Number of plants Frequency per 1000
Stock untreated X-rayed untreated X-rayed Difference
 
  2N N 2N N  
 
A 23,230 24 12,715 16 1.03 1.26 0.23
B 21,010 13 7,280 7 .62 .96 .34
C 51,945 27 30,735 27 .52 .88 .36
D 53,427 6 26,045 9 .11 .35 .24
E 21,922 20 7,480 10 .91 1.33 .42
 
Total 171,434 90 84,255 69  
Mean   0.64 0.96 0.32

There was a consistent increase in the frequency of haploids among the X-ray progenies, the average increase being 50 per cent. The dosage used (1500 r) decreased the yield of viable seed approximately 50 per cent and also materially increased the difficulty of making classifications. If odds of 40:1 be taken to indicate significance, the least significant difference in frequency of haploids per thousand between untreated and X-rayed pollen in any one stock is 0.18. The least difference observed (stock A) is 0.23 with odds of 66:1 against such a difference being due to errors of random sampling. By the same criterion, the least significant difference for the five stocks together is O.11, which the observed mean difference is 0.32. The odds here are many thousands to one against so consistent a difference being due to chance alone.

A similar comparison of the different stooks shows that stock A is not significantly different from stock E, and B not different from C. Stock C, and possibly stock B, differs significantly from stock A, and stock D differs from all the others. (See also Stadler, this News Letter). It was expected that the haploid frequency in inbred lines and their hybrids would be relatively high, due to the elimination during inbreeding of deleterious genes which might be lethal in the haploid state; but there is no obvious explanation of the extrqmely low frequency noted in the a-tester stock (D). The haploids which did appear in this stock were as vigorous on the average as those in the other stooks with the exception of the inbred line and the 3-way hybrid whose haploids were uniformly more vigorous than those of the other stocks.

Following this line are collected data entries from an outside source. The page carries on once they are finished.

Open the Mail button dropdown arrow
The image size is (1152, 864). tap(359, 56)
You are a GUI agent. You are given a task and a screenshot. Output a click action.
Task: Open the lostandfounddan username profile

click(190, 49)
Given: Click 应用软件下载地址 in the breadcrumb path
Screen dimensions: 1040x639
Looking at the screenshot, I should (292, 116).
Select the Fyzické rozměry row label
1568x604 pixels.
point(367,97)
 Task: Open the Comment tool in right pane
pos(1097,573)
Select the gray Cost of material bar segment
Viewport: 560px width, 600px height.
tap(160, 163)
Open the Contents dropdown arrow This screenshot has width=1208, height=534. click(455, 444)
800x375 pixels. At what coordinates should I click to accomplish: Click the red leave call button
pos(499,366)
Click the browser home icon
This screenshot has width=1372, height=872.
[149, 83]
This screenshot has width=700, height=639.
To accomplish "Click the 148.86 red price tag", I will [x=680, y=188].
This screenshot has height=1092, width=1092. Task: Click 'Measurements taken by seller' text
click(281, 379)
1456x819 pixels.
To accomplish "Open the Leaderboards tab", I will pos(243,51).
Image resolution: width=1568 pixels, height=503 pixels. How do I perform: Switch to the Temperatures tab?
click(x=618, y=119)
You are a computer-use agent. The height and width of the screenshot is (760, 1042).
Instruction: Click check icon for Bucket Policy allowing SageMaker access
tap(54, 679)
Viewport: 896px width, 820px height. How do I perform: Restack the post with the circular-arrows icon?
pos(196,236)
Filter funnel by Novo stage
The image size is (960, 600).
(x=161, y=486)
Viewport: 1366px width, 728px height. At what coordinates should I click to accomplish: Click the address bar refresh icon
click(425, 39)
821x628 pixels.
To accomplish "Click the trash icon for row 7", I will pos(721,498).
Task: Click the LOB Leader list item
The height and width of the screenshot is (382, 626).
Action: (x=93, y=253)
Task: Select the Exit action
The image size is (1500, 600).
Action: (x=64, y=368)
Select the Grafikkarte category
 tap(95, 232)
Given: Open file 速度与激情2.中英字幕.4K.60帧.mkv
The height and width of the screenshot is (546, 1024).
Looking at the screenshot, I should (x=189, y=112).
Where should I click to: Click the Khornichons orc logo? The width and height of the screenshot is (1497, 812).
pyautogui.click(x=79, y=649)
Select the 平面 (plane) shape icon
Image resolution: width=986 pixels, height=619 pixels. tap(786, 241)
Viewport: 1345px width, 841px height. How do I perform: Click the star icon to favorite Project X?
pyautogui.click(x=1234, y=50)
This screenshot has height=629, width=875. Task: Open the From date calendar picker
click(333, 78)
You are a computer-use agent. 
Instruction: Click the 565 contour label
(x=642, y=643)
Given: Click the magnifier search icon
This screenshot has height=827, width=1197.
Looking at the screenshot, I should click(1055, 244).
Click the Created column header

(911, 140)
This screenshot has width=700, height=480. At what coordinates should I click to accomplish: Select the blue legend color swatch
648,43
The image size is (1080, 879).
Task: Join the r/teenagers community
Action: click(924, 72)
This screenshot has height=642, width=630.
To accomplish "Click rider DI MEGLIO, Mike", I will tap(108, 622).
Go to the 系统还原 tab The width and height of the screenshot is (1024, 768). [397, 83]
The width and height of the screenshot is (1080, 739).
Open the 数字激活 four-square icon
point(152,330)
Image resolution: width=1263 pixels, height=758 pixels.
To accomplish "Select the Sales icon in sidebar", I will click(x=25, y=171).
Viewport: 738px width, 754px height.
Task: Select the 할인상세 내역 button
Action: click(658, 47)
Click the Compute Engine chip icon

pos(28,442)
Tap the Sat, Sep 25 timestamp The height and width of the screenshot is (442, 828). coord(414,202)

The identification of the haploids was made with the aid of recessive endosperm and seedling genes, stomate examination in the seedling stage, and final verification with root tip chromosome counts. The frequencies thus obtained are to be interpreted as minimum frequencies, since it is unlikely that all of the haploids were identified. Only seeds with hybrid (presumably triploid) endosperms were included in the study. All of the haploids. obtained were maternals, although paternal haploids were looked for in some of the crosses which involved easily recognizable recessive seedling characters contributed by the pollen parent.